Saturday, March 09, 2013

protecting your data, locally and globally

I've spent a number of years trying various backup methods for my Linux box.  I think I finally have a pretty good one down.  The main idea is to setup my system in order to make backup and restore easier. This setup involves two components:
- a data source: my documents, videos, audio files and pictures are stored locally on a redundant  hardware RAID5 set
- the separation of system and data partitions on different physical devices (hard drives)

Backup Strategy
My actual backup strategy comes in three parts:
- an archive solution: fsarchiver to backup the system and data partitions
- network backup: a network backup device such as a NAS or in my case, a Drobo
- global backup storage solution: unlimited CrashPlan account

This backup strategy has been working well, though not without hiccups along the way.  It protects my important data by providing redundancy at multiple levels.  At a high level, here is how this is implemented:
- disk redundancy via RAID5 set
- local redundancy via network addressable storage
- global redundancy via CrashPlan if my house is destroyed

More specifically:
- my Linux system drive, Fedora 17, is one physical SATA drive
- my data drive is a hardware RAID5 unit using a 3Ware 9650SE with four physical SATA drives
- when I install a new OS, I use symbolic links (screen cap) in my user's home directory to point to my data, explained below

The bottom line is that no single backup method should be your entire backup strategy.  If you only have two of these methods implemented, you're better off than most people.

System Setup
Symbolic links are the key to segment the system partitions from your data partitions.  Segmenting is important because it separates your system from your data.  With this separation, it is much easier (from a Linux perspective), to upgrade and try different versions of Linux on your system drive, while your data drive stays essentially untouched and less prone to upgrade or experimentation tragedies.  Welcome to Linux!

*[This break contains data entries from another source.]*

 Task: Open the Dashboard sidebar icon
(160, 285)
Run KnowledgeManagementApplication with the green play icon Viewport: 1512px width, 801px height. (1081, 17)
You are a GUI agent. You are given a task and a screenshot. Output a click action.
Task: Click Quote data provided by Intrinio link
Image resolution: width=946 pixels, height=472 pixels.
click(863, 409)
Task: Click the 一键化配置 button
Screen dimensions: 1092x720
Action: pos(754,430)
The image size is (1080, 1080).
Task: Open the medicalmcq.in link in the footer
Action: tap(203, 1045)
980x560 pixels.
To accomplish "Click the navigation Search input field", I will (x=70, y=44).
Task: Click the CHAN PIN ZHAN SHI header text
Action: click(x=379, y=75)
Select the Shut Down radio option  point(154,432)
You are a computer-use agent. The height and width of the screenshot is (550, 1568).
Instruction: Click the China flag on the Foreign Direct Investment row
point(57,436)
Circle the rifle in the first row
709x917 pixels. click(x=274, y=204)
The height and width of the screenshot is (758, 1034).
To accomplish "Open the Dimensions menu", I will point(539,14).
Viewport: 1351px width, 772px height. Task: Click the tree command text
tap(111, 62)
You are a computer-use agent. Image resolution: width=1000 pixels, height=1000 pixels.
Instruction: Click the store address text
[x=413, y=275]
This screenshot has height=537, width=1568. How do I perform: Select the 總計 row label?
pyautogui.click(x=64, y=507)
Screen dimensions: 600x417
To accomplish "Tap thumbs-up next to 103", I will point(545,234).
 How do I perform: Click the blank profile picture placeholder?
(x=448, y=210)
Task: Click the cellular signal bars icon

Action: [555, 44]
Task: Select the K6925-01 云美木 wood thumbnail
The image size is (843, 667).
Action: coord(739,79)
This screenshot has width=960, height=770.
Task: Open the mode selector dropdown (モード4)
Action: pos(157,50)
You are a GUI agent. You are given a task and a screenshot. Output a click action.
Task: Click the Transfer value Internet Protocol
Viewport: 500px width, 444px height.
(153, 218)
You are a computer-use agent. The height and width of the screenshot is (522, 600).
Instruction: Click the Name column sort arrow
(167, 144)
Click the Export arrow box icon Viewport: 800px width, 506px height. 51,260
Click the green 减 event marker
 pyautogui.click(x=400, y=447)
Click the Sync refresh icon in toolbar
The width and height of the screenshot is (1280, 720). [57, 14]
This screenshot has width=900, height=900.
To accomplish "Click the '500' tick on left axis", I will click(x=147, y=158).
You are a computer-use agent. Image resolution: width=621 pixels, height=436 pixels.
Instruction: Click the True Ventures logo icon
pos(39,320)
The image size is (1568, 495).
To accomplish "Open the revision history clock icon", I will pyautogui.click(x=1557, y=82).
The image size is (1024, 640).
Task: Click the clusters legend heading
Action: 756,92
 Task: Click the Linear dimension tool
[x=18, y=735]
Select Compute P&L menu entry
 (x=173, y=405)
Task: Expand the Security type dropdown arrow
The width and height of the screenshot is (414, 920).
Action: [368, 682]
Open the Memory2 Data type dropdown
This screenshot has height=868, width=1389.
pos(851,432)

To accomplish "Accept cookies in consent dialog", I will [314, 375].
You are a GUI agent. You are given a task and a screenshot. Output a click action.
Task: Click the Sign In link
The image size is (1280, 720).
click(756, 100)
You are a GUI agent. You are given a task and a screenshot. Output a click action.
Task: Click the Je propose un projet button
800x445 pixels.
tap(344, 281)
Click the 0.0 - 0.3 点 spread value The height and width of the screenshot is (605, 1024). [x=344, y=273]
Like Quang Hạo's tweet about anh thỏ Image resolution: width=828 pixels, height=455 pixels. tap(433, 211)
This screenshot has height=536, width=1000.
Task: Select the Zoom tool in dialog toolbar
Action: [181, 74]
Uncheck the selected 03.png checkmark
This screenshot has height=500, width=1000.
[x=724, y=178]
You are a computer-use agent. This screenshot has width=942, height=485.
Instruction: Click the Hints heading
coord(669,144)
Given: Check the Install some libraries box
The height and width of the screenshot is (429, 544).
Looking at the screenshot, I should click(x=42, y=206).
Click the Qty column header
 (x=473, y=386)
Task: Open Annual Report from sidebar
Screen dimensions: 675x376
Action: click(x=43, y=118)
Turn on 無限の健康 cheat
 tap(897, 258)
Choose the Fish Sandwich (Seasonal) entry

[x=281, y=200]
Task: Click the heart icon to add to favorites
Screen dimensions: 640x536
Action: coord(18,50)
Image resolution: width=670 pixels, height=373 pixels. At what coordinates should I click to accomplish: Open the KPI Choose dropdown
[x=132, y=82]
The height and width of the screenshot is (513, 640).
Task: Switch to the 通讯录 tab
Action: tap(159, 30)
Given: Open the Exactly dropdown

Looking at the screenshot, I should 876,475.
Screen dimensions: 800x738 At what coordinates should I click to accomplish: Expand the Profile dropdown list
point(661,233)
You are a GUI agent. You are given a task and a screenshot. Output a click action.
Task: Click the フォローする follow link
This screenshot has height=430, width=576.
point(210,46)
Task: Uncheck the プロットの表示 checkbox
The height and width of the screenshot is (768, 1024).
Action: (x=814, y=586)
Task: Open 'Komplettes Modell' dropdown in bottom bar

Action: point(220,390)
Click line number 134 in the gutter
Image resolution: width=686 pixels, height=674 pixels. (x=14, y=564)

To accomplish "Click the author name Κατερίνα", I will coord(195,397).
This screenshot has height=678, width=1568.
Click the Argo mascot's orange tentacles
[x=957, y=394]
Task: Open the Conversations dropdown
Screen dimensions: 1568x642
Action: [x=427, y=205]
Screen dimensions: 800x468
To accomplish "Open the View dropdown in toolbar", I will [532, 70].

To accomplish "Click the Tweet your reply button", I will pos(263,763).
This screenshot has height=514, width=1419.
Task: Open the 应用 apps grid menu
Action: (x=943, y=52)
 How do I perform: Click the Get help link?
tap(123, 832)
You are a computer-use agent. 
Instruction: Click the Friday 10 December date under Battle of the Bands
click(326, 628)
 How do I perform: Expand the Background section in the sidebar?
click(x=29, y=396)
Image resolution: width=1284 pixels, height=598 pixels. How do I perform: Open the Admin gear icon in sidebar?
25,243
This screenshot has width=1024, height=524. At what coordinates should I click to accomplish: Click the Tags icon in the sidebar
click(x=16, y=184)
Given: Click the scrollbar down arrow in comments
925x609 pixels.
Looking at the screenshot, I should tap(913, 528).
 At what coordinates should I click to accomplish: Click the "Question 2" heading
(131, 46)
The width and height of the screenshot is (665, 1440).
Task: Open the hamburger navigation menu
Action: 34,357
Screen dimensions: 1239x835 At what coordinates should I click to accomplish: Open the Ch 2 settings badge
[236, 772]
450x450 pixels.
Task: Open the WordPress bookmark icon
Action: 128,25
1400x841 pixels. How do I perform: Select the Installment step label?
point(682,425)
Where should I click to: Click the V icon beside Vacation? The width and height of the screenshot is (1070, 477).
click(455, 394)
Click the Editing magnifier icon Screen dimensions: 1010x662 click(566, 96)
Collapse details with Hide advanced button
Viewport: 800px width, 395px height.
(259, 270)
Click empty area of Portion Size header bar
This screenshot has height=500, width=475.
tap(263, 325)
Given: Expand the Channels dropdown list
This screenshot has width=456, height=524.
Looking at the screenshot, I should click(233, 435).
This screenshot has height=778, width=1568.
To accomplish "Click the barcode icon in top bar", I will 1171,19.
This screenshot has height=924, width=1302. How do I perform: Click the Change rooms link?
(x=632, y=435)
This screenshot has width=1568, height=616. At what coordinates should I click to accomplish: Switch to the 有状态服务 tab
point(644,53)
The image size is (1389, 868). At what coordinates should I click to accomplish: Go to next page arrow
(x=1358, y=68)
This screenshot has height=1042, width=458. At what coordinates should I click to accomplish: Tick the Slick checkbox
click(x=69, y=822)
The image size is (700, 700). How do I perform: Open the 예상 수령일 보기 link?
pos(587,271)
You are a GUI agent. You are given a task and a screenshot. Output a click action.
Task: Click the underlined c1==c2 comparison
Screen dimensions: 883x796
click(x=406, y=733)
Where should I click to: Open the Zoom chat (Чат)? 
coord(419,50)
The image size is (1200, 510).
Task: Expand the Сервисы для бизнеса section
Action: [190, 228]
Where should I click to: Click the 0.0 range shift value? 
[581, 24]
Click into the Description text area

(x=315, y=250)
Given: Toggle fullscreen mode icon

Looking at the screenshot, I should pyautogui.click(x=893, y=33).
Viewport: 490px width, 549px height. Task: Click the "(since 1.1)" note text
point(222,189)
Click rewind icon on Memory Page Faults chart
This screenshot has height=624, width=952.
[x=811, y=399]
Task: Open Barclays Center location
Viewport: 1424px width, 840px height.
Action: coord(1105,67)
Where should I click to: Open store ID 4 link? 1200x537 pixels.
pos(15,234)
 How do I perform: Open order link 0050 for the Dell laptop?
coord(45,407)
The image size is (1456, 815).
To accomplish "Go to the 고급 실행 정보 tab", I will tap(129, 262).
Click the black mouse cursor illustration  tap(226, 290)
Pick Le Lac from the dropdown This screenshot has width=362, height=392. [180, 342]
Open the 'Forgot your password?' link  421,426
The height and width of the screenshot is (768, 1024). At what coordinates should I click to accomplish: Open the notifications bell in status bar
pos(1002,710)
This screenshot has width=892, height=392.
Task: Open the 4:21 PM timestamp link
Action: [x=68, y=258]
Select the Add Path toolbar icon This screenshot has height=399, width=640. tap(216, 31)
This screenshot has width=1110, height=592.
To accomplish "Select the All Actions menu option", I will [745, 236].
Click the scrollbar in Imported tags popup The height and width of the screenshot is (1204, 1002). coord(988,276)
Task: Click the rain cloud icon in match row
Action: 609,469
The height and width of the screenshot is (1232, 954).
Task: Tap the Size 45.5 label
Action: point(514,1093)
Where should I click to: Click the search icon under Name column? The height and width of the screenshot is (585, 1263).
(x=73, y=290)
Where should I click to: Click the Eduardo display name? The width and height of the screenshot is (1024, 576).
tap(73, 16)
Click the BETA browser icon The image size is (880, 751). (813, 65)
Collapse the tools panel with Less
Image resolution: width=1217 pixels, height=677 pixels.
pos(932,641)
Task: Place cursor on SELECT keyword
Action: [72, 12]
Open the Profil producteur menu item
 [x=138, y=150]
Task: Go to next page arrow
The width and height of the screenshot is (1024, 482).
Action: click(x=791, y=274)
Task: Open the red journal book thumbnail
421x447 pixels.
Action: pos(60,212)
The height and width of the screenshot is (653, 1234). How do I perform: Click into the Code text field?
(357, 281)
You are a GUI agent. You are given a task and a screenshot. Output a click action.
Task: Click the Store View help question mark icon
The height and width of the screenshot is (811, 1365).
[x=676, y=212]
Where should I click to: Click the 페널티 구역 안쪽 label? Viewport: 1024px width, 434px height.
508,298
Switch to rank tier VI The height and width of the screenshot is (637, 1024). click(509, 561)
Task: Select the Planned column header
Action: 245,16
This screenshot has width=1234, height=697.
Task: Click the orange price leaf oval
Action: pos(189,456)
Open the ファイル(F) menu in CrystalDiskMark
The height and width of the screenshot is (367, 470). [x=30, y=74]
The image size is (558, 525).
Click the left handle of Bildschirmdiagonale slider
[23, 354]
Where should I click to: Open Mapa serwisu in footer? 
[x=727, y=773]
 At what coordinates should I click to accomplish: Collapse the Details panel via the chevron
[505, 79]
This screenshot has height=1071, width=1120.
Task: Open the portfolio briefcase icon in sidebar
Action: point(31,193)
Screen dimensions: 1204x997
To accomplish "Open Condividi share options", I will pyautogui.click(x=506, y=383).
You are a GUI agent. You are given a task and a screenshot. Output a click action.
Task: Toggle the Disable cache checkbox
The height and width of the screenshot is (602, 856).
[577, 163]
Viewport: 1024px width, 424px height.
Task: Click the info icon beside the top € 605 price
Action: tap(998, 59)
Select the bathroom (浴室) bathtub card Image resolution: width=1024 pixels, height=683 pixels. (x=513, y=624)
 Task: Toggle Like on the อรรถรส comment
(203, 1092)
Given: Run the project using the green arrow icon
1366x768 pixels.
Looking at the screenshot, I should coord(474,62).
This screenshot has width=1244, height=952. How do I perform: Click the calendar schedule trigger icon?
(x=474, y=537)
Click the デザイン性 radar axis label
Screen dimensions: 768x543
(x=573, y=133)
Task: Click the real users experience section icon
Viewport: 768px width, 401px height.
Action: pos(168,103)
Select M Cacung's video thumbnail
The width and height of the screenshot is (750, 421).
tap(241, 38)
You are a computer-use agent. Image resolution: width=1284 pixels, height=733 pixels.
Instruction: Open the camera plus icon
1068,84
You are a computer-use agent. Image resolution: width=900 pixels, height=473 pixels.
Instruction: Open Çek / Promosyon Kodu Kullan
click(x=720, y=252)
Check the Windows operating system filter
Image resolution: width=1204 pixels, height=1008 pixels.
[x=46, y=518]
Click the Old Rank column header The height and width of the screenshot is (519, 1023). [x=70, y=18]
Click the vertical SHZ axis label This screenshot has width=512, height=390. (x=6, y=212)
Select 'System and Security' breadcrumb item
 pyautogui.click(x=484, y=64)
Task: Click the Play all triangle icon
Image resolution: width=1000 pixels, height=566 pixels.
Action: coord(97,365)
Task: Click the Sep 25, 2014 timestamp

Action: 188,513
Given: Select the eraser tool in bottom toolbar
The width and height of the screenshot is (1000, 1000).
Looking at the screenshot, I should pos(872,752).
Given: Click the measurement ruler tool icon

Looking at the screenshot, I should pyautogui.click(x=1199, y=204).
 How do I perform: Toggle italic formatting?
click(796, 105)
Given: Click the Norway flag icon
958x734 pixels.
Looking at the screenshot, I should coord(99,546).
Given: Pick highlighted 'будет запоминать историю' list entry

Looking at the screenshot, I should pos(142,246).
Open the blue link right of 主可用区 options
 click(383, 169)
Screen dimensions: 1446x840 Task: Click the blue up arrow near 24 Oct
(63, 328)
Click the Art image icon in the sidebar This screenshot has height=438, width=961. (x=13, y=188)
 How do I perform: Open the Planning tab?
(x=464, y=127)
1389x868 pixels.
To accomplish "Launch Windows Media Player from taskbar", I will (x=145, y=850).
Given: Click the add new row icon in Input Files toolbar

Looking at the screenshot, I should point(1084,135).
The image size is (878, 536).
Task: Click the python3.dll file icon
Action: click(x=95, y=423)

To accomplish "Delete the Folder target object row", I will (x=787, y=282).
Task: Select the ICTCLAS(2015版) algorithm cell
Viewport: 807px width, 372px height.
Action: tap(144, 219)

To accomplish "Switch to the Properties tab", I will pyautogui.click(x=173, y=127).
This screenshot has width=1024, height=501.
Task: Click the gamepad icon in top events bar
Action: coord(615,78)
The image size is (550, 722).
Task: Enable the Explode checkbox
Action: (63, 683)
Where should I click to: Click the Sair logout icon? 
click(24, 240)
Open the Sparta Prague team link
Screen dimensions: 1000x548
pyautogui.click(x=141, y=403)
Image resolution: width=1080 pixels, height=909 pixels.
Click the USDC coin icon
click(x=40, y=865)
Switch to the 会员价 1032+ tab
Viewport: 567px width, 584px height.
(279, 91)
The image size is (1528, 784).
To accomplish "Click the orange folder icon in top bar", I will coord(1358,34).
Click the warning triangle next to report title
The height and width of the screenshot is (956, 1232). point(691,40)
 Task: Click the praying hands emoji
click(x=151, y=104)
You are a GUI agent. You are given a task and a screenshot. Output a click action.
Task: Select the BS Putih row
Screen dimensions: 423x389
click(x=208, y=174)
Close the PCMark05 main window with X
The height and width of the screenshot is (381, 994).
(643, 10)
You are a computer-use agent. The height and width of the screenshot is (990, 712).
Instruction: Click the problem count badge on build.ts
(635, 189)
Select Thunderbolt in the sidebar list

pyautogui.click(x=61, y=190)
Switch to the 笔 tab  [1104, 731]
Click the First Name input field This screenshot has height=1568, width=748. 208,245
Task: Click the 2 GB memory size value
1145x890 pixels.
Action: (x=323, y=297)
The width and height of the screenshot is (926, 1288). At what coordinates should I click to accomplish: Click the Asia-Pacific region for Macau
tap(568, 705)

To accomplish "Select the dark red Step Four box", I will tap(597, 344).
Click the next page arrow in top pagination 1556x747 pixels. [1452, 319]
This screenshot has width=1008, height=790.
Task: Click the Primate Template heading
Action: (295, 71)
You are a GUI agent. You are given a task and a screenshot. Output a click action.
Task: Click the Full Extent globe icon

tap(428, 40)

Technically, here is how segmentation is implemented.  On my system drive, I mount my data partition.  In this example, I'm using /mnt as the mount point for my ext4 data partition:
[sodo@computer ~]$ cat /etc/fstab
/dev/mapper/vg_computer-lv_root /                    ext4    defaults        1 1
/dev/mapper/vg_computer-lv_home /home                ext4    defaults        1 2
/dev/mapper/vg_computer-lv_swap swap                 swap    defaults        0 0
/dev/mapper/vg_ogre-lv_root /mnt                     ext4    defaults        0 0

I have my content folders on the data partition that I will symbolically link from my system drive:
[sodo@computer mnt]$ ls -ltr /mnt
total 36
drwxr-xr-x. 16 sodo sodo 4096 Dec 21 19:04 MusicLibrary
drwxrwxr-x.  9 sodo sodo 4096 Jan 12 12:07 videos
drwxr-xr-x.  8 sodo sodo 4096 Feb  1 10:57 doc
drwxrwxr-x.  8 sodo sodo 4096 Mar  2 09:26 pictures

I then create symbolic links from my user's home directory to the equivalent directories that I've setup on my data partition:
[sodo@computer ~]$ ls -l | grep '^l'
lrwxrwxrwx.  1 sodo sodo    8 Oct 23  2011 Documents -> /mnt/doc
lrwxrwxrwx.  1 sodo sodo   18 May 30  2011 Music -> /mnt/MusicLibrary/
lrwxrwxrwx.  1 sodo sodo   14 Sep  2  2011 Pictures -> /mnt/pictures/
lrwxrwxrwx.  1 sodo sodo   12 May 28  2011 videos -> /mnt/videos/

With the symbolic links in place, I've made the link from my system to my data.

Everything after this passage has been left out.